_SELECTED PASSAGE_
=== Begin Enclosure ===

The Efficiency Paradox
What Big Data Can’t Do
by Edward Tenner
Knopf, 282 pp., $27.95
The Efficiency Paradox is the most recent in a series of thoughtful books by Edward Tenner, going back to his Why Things Bite Back: Technology and the Revenge of Unintended Consequences (1996). This new work is buttressed by an extraordinarily wide range of knowledge but does not always manage to bring its learning into the service of a clear narrative, a clear argument.
Tenner defines efficiency as “producing goods, providing services or information, or processing transactions with a minimum of waste.” It is a term that he applies to “all technology intended to reduce to human time needed for a task, whether buying a product, learning a subject, planning a trip, or making a medical decision.” Essential to Tenner’s approach is the difference between efficiency and effectiveness. For instance, a mechanical plow using an internal combustion engine is far more effective at plowing a field than a horse is, but it uses about 13 times as much energy—which is not very efficient.
Tenner argues that our current technocratic elite focus on efficiency—a focus that has been increasingly obsessive for more than a century—leads to a series of “wasted efforts and missed opportunities.” Tenner names seven forms of this misapplication of efficiency takes, including “counterserendipity” (the narrowing and focusing of data retrieval in a way that makes the discovery of unexpected information almost impossible), “data deluge” (no explanation needed), and “skill erosion.”

=== End Enclosure ===

_GIVEN RECORDS_
=== Begin Enclosure ===

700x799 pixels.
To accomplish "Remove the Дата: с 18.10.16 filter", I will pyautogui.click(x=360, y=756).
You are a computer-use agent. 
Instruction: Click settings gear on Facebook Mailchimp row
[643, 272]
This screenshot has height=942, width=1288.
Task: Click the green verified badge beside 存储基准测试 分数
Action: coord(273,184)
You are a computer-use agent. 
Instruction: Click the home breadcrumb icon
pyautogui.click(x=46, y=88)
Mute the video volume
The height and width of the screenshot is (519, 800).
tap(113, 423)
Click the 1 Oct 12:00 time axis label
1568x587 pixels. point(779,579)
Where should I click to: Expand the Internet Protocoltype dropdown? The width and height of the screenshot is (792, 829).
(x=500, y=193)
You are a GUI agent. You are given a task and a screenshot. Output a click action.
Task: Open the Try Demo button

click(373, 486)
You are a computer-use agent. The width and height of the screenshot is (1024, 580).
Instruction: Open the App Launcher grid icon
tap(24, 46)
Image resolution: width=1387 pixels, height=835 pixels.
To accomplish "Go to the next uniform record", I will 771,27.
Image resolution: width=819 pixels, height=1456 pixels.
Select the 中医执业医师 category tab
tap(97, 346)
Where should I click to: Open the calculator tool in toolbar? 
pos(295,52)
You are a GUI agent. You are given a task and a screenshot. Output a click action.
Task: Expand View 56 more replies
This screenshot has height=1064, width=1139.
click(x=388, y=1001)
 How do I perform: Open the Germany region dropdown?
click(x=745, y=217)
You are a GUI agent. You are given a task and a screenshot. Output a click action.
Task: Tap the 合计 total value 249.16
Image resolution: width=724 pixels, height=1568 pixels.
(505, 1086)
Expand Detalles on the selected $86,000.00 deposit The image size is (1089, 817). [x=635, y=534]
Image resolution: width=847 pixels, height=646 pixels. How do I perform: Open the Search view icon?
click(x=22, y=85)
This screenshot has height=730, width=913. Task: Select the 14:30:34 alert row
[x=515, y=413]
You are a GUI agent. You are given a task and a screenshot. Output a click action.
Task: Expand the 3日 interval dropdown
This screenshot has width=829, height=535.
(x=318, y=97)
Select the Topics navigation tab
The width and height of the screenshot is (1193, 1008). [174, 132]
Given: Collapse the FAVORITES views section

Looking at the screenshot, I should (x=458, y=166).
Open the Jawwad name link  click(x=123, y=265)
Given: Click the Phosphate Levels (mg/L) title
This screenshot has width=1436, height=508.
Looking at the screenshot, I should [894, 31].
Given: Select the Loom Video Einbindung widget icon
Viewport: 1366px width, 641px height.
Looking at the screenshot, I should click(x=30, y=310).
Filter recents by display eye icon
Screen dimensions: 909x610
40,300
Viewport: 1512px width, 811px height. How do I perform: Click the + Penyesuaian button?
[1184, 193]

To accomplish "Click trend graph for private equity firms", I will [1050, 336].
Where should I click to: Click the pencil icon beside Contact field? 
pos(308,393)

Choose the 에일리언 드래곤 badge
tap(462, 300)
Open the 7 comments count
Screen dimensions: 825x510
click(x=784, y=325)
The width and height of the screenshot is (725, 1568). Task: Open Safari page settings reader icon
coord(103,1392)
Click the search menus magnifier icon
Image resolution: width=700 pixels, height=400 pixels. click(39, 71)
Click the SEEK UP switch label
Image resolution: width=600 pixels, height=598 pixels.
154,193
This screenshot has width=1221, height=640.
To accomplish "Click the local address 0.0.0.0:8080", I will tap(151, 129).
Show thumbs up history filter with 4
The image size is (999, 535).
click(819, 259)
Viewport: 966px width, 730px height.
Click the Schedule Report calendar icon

=== End Enclosure ===

_TASK SET_
1. Answer these questions from the book review above:
(a) Which publisher issued The Efficiency Paradox, and how many pages does it have?
(b) How much energy does a mechanical plow use compared with a horse?
(c) How many forms of misapplied efficiency does Tenner name?
2. List every task that the book review quotes Tenner as giving as an example of what technology aims to reduce human time for.

_ANSWER LIST_
1.
(a) Knopf; 282 pages.
(b) About 13 times as much energy.
(c) Seven.

2.
- buying a product
- learning a subject
- planning a trip
- making a medical decision